■ DESCRIPTION OF THE TASK
Copy out the entries below exactly as they stand, but only from the line containing "The image size is (822, 662)." through the line containing "the 排队中消息推送提醒 service".

■ DATA PROVIDED
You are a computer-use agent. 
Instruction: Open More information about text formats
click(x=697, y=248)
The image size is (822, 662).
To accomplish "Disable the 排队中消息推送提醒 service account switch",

---

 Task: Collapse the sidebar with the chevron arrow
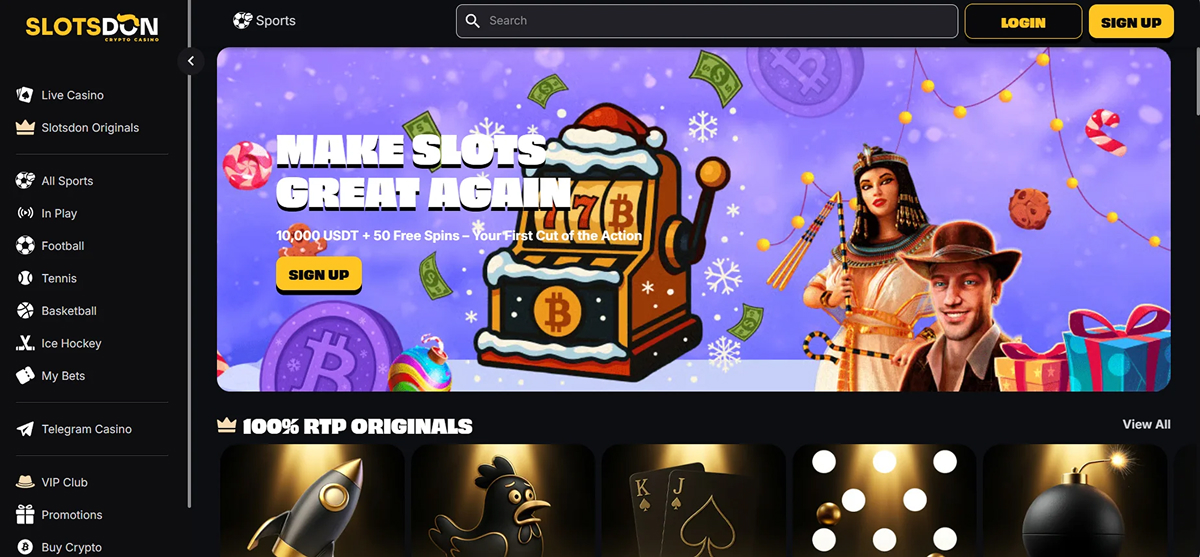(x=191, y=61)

* * *

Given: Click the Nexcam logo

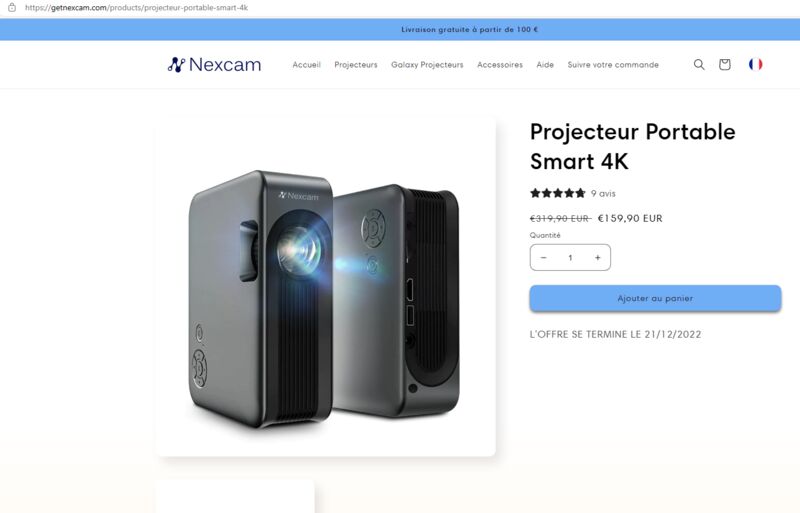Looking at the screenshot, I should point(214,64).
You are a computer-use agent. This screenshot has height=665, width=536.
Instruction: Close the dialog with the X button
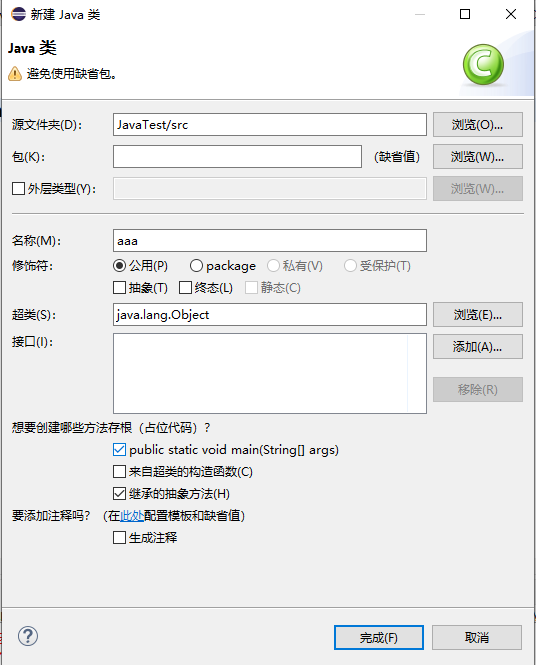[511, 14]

■ ANSWER SECTION
The image size is (822, 662).
To accomplish "Disable the 排队中消息推送提醒 service account switch",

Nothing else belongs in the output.